Stress testing AI in user research

Or how I interviewed 17 people in three days and wrote a report in one, with the help of 3 AIs.

Published in

Bootcamp

10 min readNov 28, 2023

Last week I had a very particular research experience completely different from how I’m used to work normally, as I accepted a challenge to help our partner company in a state of emergency. So I had to conduct 17 interviews on my own in 3 days and write a report of that in 1.

(This is absolutely not how we are used to work in oblo and when I heard of that plan, I thought it was crazy and that my brain would collapse and won’t be able to deliver any quality outcome. Normally at oblo we have 2 people for interviews that alternate between conducting them and note taking, for 3 or max 4 interviews per day, and then synthesise things together in continuous discussion. I know that lots of people got used to doing interviews on their own with various transcription tools but I have never done that and my biggest fear was doing synthesis alone.)

So I decided that I really needed some additional, even if artificial, brains to help and used it as a chance to review the opportunities that they bring to our workflows that now I want to share.

My work setup for this task: Miro with the research wall on the left, report slides in the middle and the Synthesis helper GPT on the right :)

1. Notetaking

As mentioned, in oblo we normally do manual note taking. Even if we tried different tools for transcripts, they never fully satisfied us at the outcomes are much longer than manual notes and full of noise. This makes them really difficult to process later as you need to read a lot of very raw text. Instead, with the human not takers we add the first level of filtering and synthesis already during interview process.

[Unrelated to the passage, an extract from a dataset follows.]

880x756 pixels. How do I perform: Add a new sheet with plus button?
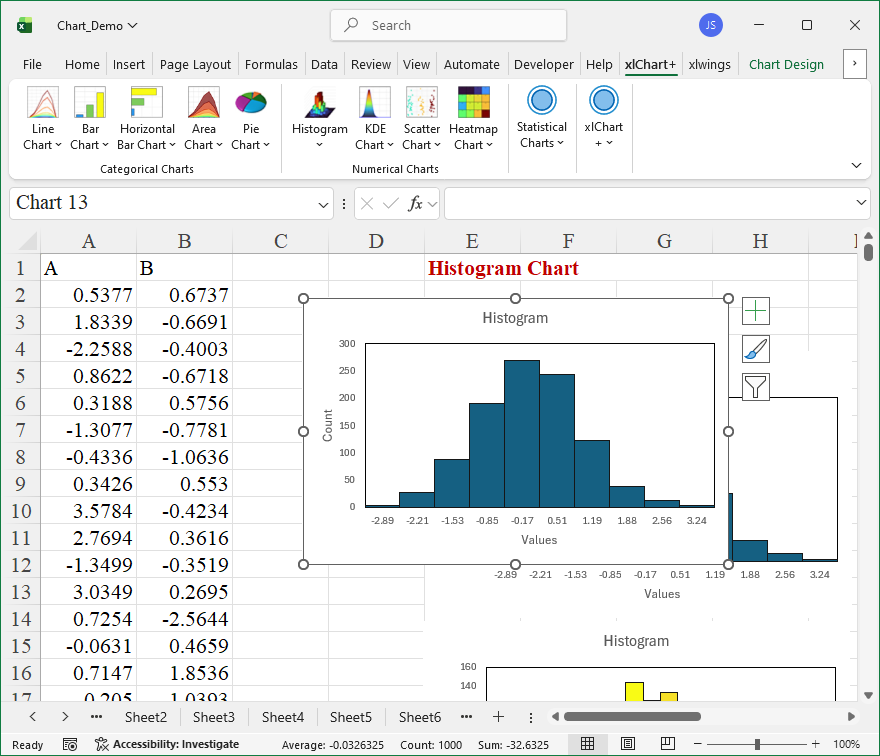[x=498, y=717]
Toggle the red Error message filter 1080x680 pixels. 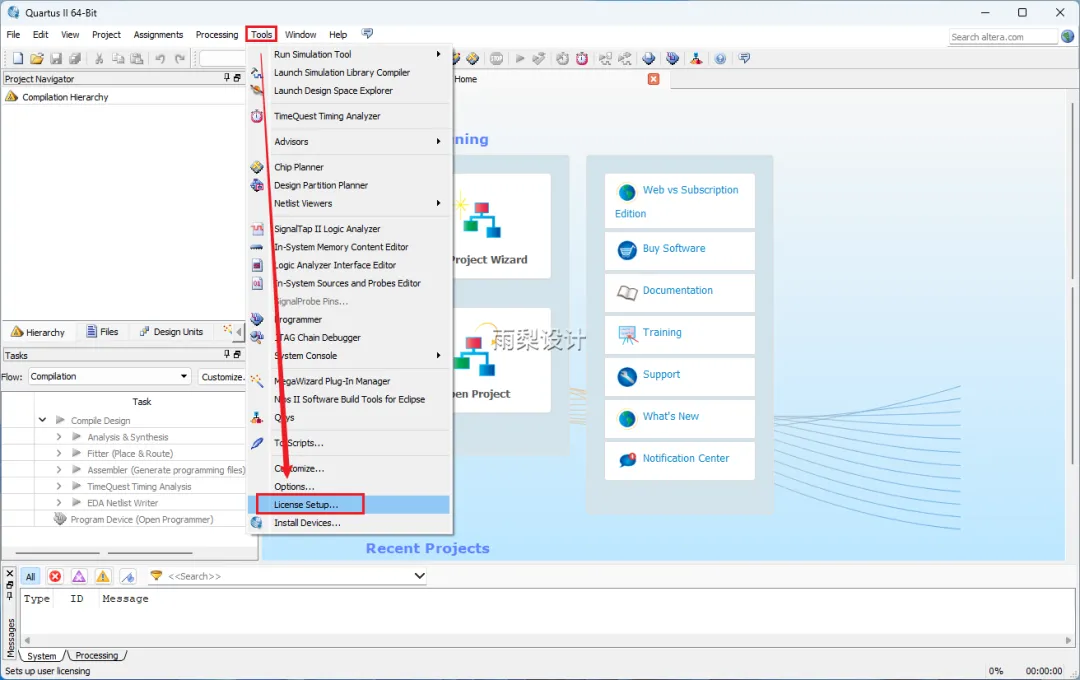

In this instance, I was fortunate that the platform used for the work included a built-in transcription tool with several extra features. In addition to providing a comprehensive transcript and notes synchronized with it, the platform offered summaries and insights generated by ChatGPT for each interview. Although these insights were not particularly in-depth, they proved to be immensely useful for subsequent review. When constructing the research wall with post-its and highlighting key details from all participants, I didn’t need to sift through the entire transcript. Instead, I could quickly refer to the summaries and insights. While some crucial details were occasionally omitted, browsing through this information efficiently jogged my memory about specific elements mentioned by each user without the need to look through the whole interview transcript.

Key takeaways:

Summaries of interviews serve as an effective tool to refresh information for researchers. However, I would advise against using them for external audiences, as they lack the depth and human touch of the original content.
Manual note-taking remains superior to automatic transcripts. The latter often results in excessively lengthy texts that are challenging to process later, both for the human brain and, as we will discuss in the subsequent step, by current AI technologies.

—

2. AI synthesis helper set up

Skip this part if not interested in the AI tools overview :)

Fortunately, the weekend fell between the three days of interviews and the report writing. And I spent it in a state of anxious anticipation, bracing for the intense mental effort required on Monday. So I dedicated this period to exploring all potential tools that could assist in the task of processing 200 pages of transcripts by feeding them into an AI to pose questions.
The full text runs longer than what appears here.